→ Celebrate SysAdmin Day 2024 with Lansweeper Enter our Giveaway here

cancel
Showing results for 
Show  only  | Search instead for 
Did you mean: 
FixitDave
Champion Sweeper
Problem;
After updating to v6, the default access for everybody is Admin + agent - I assume that's the highest access possible, I want to change the default to the View Assets role. I've limited access to a single AD group via web access, but everybody in that group is an admin.
For some reason, Lansweeper has made 424 users as Admin + agents out of our 4500 users...only around 20 users had access to v5 what has happened?
I'm also unable to locate AD groups within roles to change their settings.

Question 1
Can somebody let me know how to change everybody's access to the View Assets role by default and how do I assign AD security groups to roles within lansweeper.

Question 2
Can I disable showing the large brightly coloured letter when I view an AD user account?
Or at least manually edit the raw file so its not the brightest item on the screen.

Question 3
Can I remove those 424 agents and manually add AD users, or AD groups manually?

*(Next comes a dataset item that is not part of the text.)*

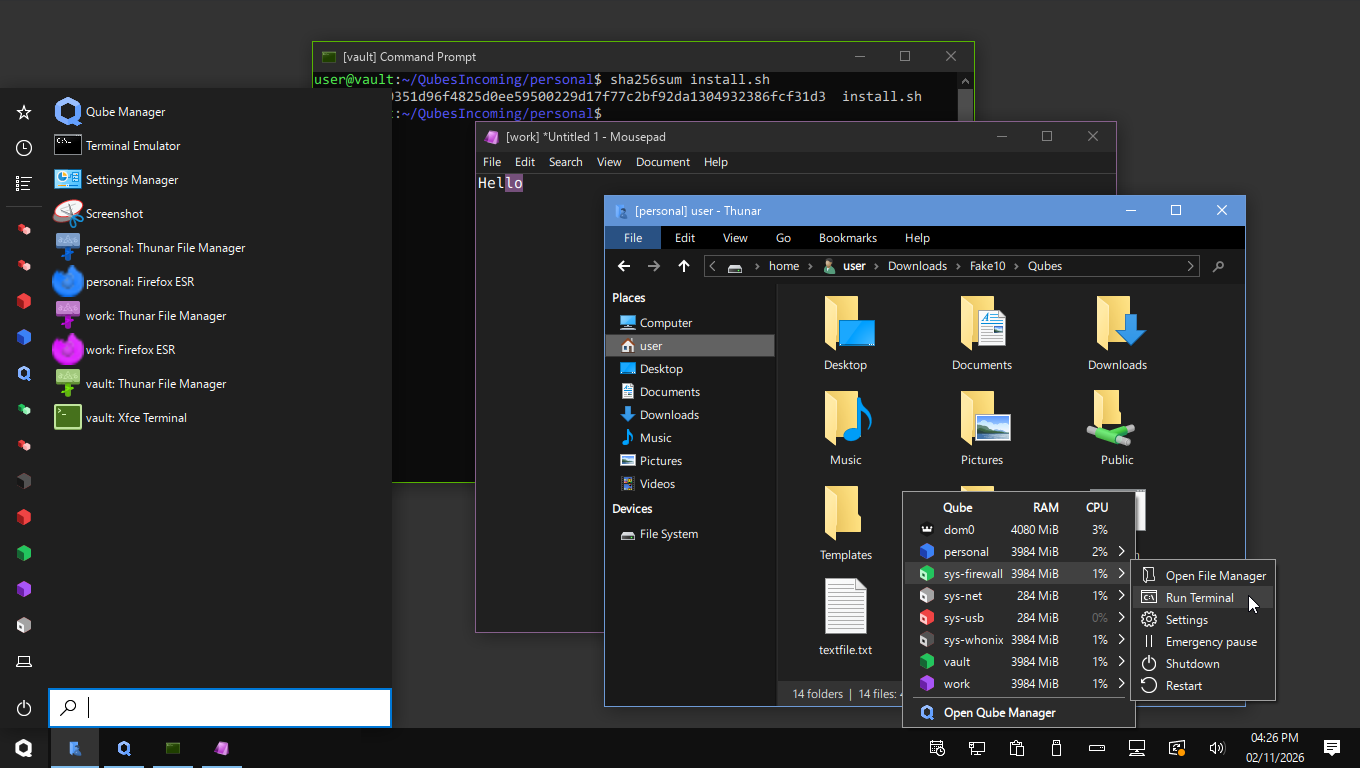
Task: Select File System under Devices
Action: (668, 534)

Nice update and looks great...but...see above 😞
8 REPLIES 8
Karel_DS
Champion Sweeper III
We've added the ability to use AD groups for website permissions back in version 6.0.0.22. You'll see a green globe in the Roles table on the Configuration -> User Access & Roles page. Click that and you'll be able to assign AD groups to a role. This will override roles specifically given to users, so no need to give every user separately a role any more.
LaurentV
Engaged Sweeper II
Hello Lansweeper team...

What about the update? What about the possibility to use ad groups for rights?

LaurentV
Engaged Sweeper II
WTF???

All users are administrators now... Why to suppress

Please correct as soon as possible...

I revert to old snapshot now and wait a new upgrade as soon as possible...
FixitDave
Champion Sweeper
I have 426 records in that table and I know without a doubt that I didn't add around 400 of those.
poweld1
Champion Sweeper
I noticed this problem too, I have a load of what looks like computer accounts in my tsyswebusers table.
Michael_V
Champion Sweeper III
Can you check how many records you have in table tsyswebusers: these are the users logged into version 5 which were migrated to admins.
FixitDave
Champion Sweeper
Thanks for the reply.

The only reason I could see why 424 users were added was due to the default Lansweeper access after the update....there was no restriction...So I added an AD group to the Website Access page.

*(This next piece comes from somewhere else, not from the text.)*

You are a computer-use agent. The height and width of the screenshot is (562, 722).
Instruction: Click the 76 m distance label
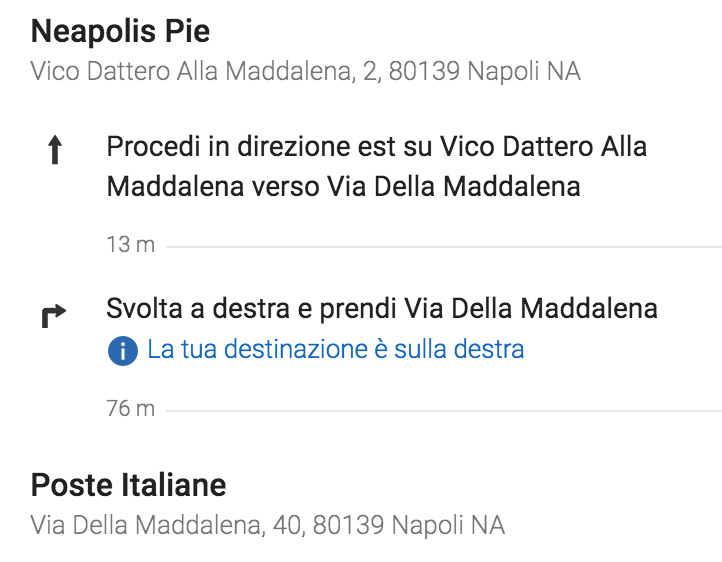point(131,409)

Everybody who had logged into the domain (not lansweeper) post upgrade was then added with Admin+agent role...maybe this needs to be looked into?

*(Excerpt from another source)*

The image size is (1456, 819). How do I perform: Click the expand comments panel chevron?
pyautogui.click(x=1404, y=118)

We have a GPO on user login that reports to Lansweeper using LSClient, so it may be that tool that injected them as admins.

I only configured around 25 users to have access to Lansweeper v5, so to see 424 was quite a shock.


User access is now all set so no major outstanding issues.
Michael_V
Champion Sweeper III
- All users that were ever logged into Lansweeper (all records in table tsyswebuser) are automatically converted to Admin + Agent (your 424 users)
- You don't need to import everything from active directory, as soon as a user logs in a new user is automatically created
- By default all new users will get the "none selected..." role, this means that they can only create end-user tickets
- You will need to change the role of the 424 users manually ...(sorry about that)
- The bright icon is auto generated if the user has no picture in active directory or in the users folder.
- It is currently not possible to manage roles and permissions with AD groups but we will try to patch this in as soon as possible.